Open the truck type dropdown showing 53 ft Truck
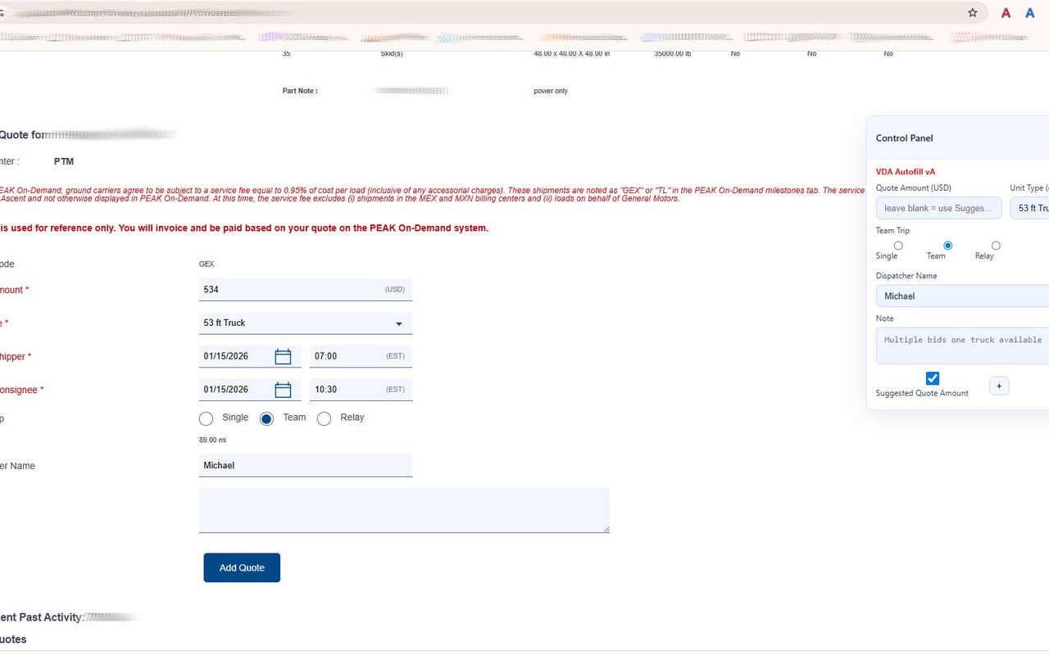Viewport: 1049px width, 655px height. click(x=305, y=323)
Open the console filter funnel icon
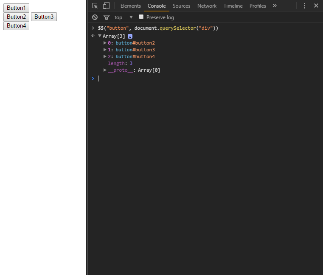The height and width of the screenshot is (275, 323). 107,17
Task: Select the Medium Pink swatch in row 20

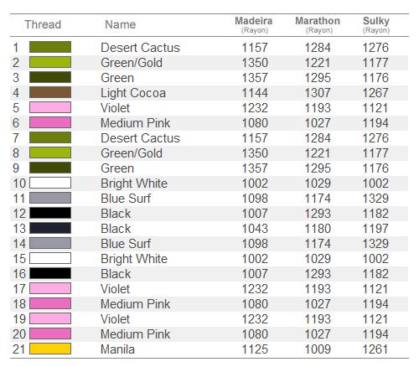Action: pos(50,333)
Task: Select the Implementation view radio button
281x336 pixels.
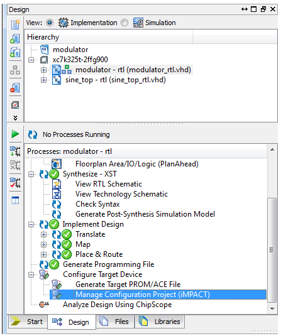Action: click(50, 23)
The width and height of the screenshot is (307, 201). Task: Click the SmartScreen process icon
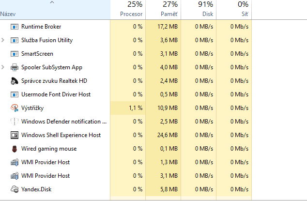[14, 54]
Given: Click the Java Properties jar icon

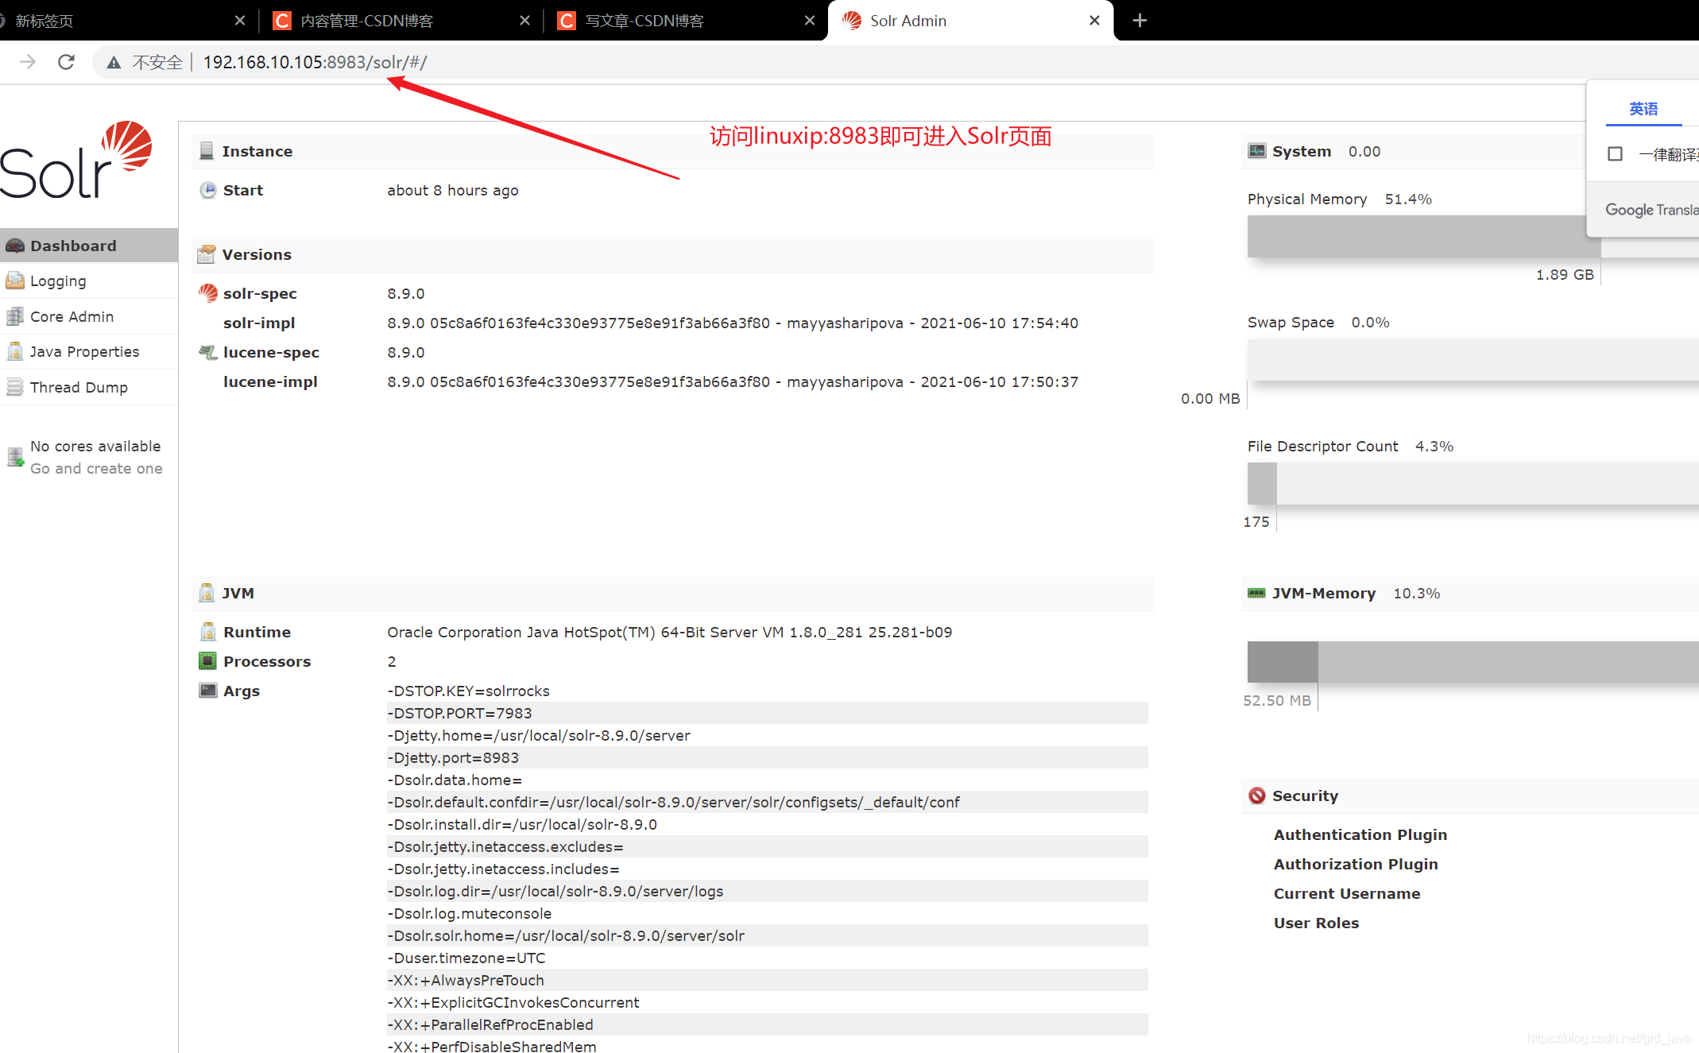Looking at the screenshot, I should tap(15, 351).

# TASK PROMPT
Update the part that opens with the line containing "Task: Select the Medium Pink swatch in row 20" and runs through the end of the material, putting "symbol" wherever "icon" appears and leaving all else unchanged. Leave the pictures out of your answer.

# EXPECTED ANSWER
Task: Select the Medium Pink swatch in row 20

Action: pos(50,333)
Task: Select the Implementation view radio button
281x336 pixels.
Action: click(50, 23)
The width and height of the screenshot is (307, 201). Task: Click the SmartScreen process symbol
[14, 54]
Given: Click the Java Properties jar symbol

Looking at the screenshot, I should tap(15, 351).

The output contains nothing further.